Data Access What is Data Access?
Data access is the lifeblood of AI, enabling models to learn, improve, and deliver accurate insights through the effective retrieval, processing, and utilization of relevant information.
- Why does AI need direct access to data?
- Why can data access be complex for AI teams?
- Why does AI need access to hybrid data sources?
- What is a data access gateway?
- HPE and Data Access
Why does AI need direct access to data?
AI needs direct access to diverse data sources for several reasons:
- Foundation for Learning: AI models learn from data. Without access to relevant and quality data, they cannot develop accurate and useful insights.
- Model Performance: The quality and quantity of data directly impact the performance of an AI model. More data often leads to better results.
- Decision Making: AI systems use data to make informed decisions, whether it's recommending products, diagnosing diseases, or driving autonomous vehicles.
- Innovation: Access to diverse and rich datasets can fuel innovation and the development of new AI applications.
Why can data access be complex for AI teams?
Several factors can significantly impact the efficiency, accuracy, and reliability of AI systems. These include:
- Different data sources may use varying formats and structures (structured and unstructured), making it difficult to integrate and process data seamlessly.
- AI systems need to utilize sensitive data, which needs to be protected according to strict guidelines.
- Preparing massive amounts of data generated can pose challenges for data cleaning, processing, and analysis.
- Some AI systems and applications require real-time access to data, which can be challenging in distributed environments with latency and network issues.
Why does AI need access to hybrid data sources?
Hybrid data sources provide the foundational data layer required for AI to be effective, efficient, and scalable in today’s dynamic business landscape.

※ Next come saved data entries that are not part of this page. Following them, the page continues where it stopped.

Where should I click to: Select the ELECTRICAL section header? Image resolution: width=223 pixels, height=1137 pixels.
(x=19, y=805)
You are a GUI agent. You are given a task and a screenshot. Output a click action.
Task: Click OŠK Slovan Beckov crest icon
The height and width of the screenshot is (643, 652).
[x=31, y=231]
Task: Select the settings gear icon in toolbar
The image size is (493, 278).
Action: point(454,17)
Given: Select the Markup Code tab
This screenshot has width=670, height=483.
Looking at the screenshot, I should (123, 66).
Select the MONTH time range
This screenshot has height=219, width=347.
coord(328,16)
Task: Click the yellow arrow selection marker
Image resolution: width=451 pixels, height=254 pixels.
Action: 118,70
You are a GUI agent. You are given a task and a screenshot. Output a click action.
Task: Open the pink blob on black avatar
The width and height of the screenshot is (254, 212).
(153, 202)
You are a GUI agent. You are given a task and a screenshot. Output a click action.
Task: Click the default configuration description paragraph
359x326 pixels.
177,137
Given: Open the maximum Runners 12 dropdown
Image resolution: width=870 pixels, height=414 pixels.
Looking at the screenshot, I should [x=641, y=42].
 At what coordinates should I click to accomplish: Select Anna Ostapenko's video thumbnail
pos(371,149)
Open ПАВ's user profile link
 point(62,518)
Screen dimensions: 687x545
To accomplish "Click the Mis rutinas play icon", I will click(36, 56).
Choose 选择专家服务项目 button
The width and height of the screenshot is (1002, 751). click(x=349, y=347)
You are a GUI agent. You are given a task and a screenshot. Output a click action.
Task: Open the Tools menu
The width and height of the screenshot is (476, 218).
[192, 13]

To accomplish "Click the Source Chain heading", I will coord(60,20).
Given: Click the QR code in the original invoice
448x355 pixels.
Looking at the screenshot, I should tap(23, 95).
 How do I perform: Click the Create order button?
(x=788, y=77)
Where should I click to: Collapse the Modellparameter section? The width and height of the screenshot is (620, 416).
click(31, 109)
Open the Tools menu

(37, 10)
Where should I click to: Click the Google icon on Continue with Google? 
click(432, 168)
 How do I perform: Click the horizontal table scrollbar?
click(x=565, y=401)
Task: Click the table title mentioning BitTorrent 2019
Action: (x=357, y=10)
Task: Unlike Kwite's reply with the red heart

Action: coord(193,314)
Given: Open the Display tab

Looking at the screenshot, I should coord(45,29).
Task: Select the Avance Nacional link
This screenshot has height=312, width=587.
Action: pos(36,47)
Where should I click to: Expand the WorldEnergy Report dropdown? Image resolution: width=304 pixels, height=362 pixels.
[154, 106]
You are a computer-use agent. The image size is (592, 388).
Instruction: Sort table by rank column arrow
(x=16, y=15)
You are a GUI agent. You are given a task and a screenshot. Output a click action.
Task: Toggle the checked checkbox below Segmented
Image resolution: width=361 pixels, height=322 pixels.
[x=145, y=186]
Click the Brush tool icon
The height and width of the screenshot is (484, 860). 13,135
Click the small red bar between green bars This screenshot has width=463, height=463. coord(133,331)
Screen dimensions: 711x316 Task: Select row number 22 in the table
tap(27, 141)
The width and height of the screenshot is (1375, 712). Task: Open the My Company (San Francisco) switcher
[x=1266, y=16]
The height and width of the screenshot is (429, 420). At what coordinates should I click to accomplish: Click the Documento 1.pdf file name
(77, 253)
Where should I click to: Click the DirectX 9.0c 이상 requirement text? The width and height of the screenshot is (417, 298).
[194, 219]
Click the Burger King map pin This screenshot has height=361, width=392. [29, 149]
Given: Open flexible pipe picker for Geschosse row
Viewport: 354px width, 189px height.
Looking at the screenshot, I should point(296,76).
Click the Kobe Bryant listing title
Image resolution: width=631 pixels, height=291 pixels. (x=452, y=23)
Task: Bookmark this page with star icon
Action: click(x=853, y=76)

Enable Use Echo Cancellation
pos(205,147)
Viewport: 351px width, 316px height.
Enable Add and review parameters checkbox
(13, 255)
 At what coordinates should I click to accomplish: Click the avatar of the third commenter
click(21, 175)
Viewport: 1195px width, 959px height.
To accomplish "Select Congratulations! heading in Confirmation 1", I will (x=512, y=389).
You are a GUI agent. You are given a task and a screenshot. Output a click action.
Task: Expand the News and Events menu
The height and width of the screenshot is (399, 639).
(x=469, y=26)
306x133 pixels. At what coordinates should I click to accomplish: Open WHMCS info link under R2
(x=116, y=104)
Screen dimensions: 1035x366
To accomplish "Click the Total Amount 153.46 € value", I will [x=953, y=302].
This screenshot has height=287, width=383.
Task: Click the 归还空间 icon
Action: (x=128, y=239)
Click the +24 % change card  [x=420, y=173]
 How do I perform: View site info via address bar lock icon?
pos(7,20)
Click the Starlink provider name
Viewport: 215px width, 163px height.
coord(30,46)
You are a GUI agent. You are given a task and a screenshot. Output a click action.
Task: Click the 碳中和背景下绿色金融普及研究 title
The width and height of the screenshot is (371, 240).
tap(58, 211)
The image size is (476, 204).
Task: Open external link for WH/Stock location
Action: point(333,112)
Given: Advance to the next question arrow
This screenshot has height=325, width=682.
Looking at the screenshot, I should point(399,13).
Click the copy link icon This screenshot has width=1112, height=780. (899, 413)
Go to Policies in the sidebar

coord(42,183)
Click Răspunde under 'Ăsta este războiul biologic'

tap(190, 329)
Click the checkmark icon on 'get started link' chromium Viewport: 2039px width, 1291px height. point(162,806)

- AI needs to utilize a variety of data types for training and inference. Hybrid environments allow for flexible resource allocation to handle these diverse workloads efficiently.
- AI often works with sensitive data. Hybrid environments provide a framework for maintaining data governance and privacy standards.
- Many organizations have a large amount of data in on-premises systems. Hybrid environments enable data on existing systems to be integrated into AI initiatives.
- Hybrid data environments provide access to diverse types of data allowing AI models to deliver insights that reflect real-world outcomes.
What is a data access gateway?
A data access gateway is a software or hardware component that provides a secure and controlled point of access to data stored in different locations and formats. It acts as a mediator between the data source and the end user or application, enabling data to be accessed, processed, and shared securely across different environments.
Data access gateways can be used to access data stored in on-premises data centers, public and private clouds, and SaaS applications. They are often used in hybrid and multi-cloud environments where data is distributed across multiple locations.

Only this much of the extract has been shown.